Reputation: 1721
I have this table in my database:
table t
id | a | b | date_x
1 | 81 | 12 | 2018-03-16
2 | 9 | 54 | 2025-04-21
3 | 81 | 67 | 2018-03-16
4 | 763 | 81 | 2018-03-16
5 | 90 | 22 | 2025-12-08
date_x is type DATE
I would like to select the rows where a = 81 or b = 81 and date_x is before 2019-05-28 .
So I perform the following query in MySQL Workbench:
SELECT * FROM t
WHERE a = '81' OR b = '81'
AND date_x > '2019-05-28';
This is what I get:
1 | 81 | 12 | 2018-03-16
3 | 81 | 67 | 2018-03-16
I would expect that 2018-03-16 is not later than 2019-05-28 . Moreover, why only 2 rows returned? There is another with same date in date_x column.
This query return the same:
SELECT * FROM t
WHERE a = '81' OR b = '81'
AND date_x > str_to_date('2019-05-28', '%Y-$m-%d');
I have performed the following query for debug:
SELECT * FROM t
WHERE a = '81' OR b = '81'
AND date_x < '2019-05-28';
and
SELECT * FROM t
WHERE a = '81' OR b = '81'
AND date_x < str_to_date('2019-05-28', '%Y-$m-%d');
then both return, as expected:
1 | 81 | 12 | 2018-03-16
3 | 81 | 67 | 2018-03-16
4 | 763 | 81 | 2018-03-16
I read the following Q/A but I'm still missing something:
Any hint? Thank you
Upvotes: 1
Views: 79
Reputation: 11602
A rewite into
SELECT * FROM t
WHERE a = '81' AND date_x > '2019-05-28'
UNION ALL
SELECT * FROM t
WHERE b = '81' AND date_x > '2019-05-28'
might make more sense especially when you consider performance, consider this table structure and indexing..
CREATE TABLE t (
`id` INTEGER,
`a` INTEGER,
`b` INTEGER,
`date_x` VARCHAR(10)
, INDEX(a, date_x)
, INDEX(b, date_x)
);
As
SELECT * FROM t
WHERE (a = '81' OR b = '81')
AND date_x > '2019-05-28';
can't use indexes see demo and most likely ends up scanning the complete table/index files.

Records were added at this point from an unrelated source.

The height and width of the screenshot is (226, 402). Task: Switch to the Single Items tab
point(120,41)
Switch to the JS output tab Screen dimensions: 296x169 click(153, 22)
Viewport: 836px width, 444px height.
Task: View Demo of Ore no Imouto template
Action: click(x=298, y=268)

As the MySQL optimizer is costs based i also included this to make sure the FULL scan for the first query was not simply triggerd by a to low number off records..
But it's but clear the second query has the more stabile plan..
Oracle database i believe does to OR
to UNION ALL
rewite direcly in this optimizer if indexed. As MySQL is owned by Oracle i hope they also add it that optimizion in MySQL.
Upvotes: 1
Reputation: 2195
You should wrap your select
in brackets. Because of it you get WHERE a = '81' OR (b = '81' AND date_x >'2019-05-28')
.
SELECT * FROM t
WHERE (a = '81' OR b = '81')
AND date_x > '2019-05-28';
Upvotes: 2
Reputation: 1545
Your query has the form
SELECT * FROM t WHERE condition_a OR condition_b AND condition_c
The AND
operator binds more strongly than OR
, therefore you end up with
SELECT * FROM t WHERE condition_a OR (condition_b AND condition_c)
This is where I think the confusion comes from. Nothing to do with dates as such.